The real problem with online advertising

We’ve all heard the complaints about online advertising: it invades our privacy, it’s ruining traditional media, it’s an annoying distraction. But for all that, the advertising companies tell us, we’re supposed to be getting a valuable benefit: advertising that is personalized to our interests. Here’s the real problem, then: despite years of tracking our every move and mining all our data, personalized ads still suck.

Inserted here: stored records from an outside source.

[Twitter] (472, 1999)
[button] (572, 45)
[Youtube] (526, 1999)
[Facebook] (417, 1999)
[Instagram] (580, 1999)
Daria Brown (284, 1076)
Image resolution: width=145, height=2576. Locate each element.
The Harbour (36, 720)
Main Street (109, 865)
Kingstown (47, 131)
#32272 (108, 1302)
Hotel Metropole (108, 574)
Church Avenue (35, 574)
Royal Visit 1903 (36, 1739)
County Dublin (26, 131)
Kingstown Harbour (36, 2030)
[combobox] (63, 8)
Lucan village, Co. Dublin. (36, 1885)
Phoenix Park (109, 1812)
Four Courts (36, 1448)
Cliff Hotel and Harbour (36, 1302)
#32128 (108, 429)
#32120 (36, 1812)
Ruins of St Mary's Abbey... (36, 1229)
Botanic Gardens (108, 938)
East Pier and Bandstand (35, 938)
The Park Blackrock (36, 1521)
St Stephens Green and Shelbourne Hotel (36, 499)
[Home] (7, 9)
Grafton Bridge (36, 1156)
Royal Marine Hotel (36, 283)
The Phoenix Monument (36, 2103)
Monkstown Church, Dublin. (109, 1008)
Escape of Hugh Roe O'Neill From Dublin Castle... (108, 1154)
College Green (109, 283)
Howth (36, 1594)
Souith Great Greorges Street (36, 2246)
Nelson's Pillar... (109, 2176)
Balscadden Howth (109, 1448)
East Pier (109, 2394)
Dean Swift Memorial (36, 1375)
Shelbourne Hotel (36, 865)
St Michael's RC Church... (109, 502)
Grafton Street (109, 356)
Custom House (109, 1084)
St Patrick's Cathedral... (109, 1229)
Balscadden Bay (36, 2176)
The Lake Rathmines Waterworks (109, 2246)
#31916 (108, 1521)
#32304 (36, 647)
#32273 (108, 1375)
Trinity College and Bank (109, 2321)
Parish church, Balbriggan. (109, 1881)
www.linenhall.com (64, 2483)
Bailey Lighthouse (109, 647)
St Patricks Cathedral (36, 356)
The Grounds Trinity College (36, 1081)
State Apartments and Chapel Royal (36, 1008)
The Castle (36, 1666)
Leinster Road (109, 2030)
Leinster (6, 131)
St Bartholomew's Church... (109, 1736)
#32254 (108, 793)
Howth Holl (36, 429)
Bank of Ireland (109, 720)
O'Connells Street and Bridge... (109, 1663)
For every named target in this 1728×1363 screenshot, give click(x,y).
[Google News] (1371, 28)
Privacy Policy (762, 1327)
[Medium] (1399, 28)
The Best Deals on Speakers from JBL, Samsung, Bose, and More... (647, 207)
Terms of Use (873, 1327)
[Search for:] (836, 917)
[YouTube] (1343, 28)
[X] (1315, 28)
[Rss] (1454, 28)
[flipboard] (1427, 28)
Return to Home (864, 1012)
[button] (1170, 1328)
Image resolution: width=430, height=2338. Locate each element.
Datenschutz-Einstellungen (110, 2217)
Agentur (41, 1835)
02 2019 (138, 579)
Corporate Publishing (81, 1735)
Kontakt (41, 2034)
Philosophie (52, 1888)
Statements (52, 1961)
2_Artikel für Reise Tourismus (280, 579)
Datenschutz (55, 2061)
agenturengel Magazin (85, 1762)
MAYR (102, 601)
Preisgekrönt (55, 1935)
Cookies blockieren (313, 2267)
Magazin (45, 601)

On Facebook right now, I see a Microsoft Store ad for the new Surface Pro 3. Fair enough, I guess: I’m a tech geek and I recently read a couple reviews of the Surface Pro 3, because I’m curious about it. Yet I’m not in the market for a computer (in fact, Facebook should know that I recently purchased one, since I posted that information recently). And, even if I was, it wouldn’t be the Surface Pro 3, and it wouldn’t be from the Microsoft Store. Another recent ad (I think also on Facebook) that I saw repeatedly was for Digital Storm, the company from which I did buy my new PC. Yet I continued seeing the same ad, with the same picture of a computer I looked at briefly and decided I didn’t want, well after purchasing the one I did want.

Alongside an article about the Boston Celtics on the Boston Herald’s site, I currently see ads for CrashPlan (an online backup service I’ve been using for over a year) and a coupon for SCOTTeVEST with an exhortation to “see our most popular items,” even though I’ve seen their popular items many times and own one of them already.

On my work PC, I’ve recently been seeing two ads pop up repeatedly: one for my company’s own product and another encouraging me to apply to Year Up, the program for urban young adults where I used to work.

It’s not that these ads aren’t relevant to me. Clearly they are. Yet they’re not at all useful to me. To make them useful, they would have to expose me to brands and products that I’m not already thinking about. If you know I like Digital Storm computers, show me ads from other custom PC makers. If I wear SCOTTeVEST travel clothes, show me ads for other companies that sell travel gear. Of course, quality control is also important: these are companies known for high quality products, so if you show me ads from scammers and counterfeiters, I’m not going to be interested. But the advertisers should know that already.

As it is, the only ads I ever consider clicking on are the top few sponsored results in Google searches. Often these are exactly what I’m looking for. Of course, they’re also often the same as the top few organic search results (I just searched for “Hyundai,” and hyundaiusa.com was the first ad and the first search result). So, great, I get really useful ads the one time I don’t need them. (And, sorry, advertisers: you’re paying for clicks you would have gotten anyway.)

I recognize that I may not be a typical consumer and that my browsing and purchasing habits may be different from others’. But that’s the point, isn’t it? Ads haven’t yet gotten personalized enough to understand how I’m different and to make the ads useful. In aggregate, online advertising works, if the amount of money being poured into it is any indication. But for me, at least, it still sucks.

One thought on “The real problem with online advertising

  1. Yeah … except precision isn’t really what the advertising industry is about … volume is. Brands want their creative in front of X thousand eyeballs … for the sake of the marketing manager’s ego as much as for it’s effect on the top line … and the agencies in the supply chain have to scramble to find the inventory to meet their needs. Yes, of course the ad is targeted, but CPM speaks loudest of all, both on the buy and on the sell side. For as long as expectations in the industry are dominated by memories of bloated and misleading newspaper circulation figures, precision will play second fiddle to volume.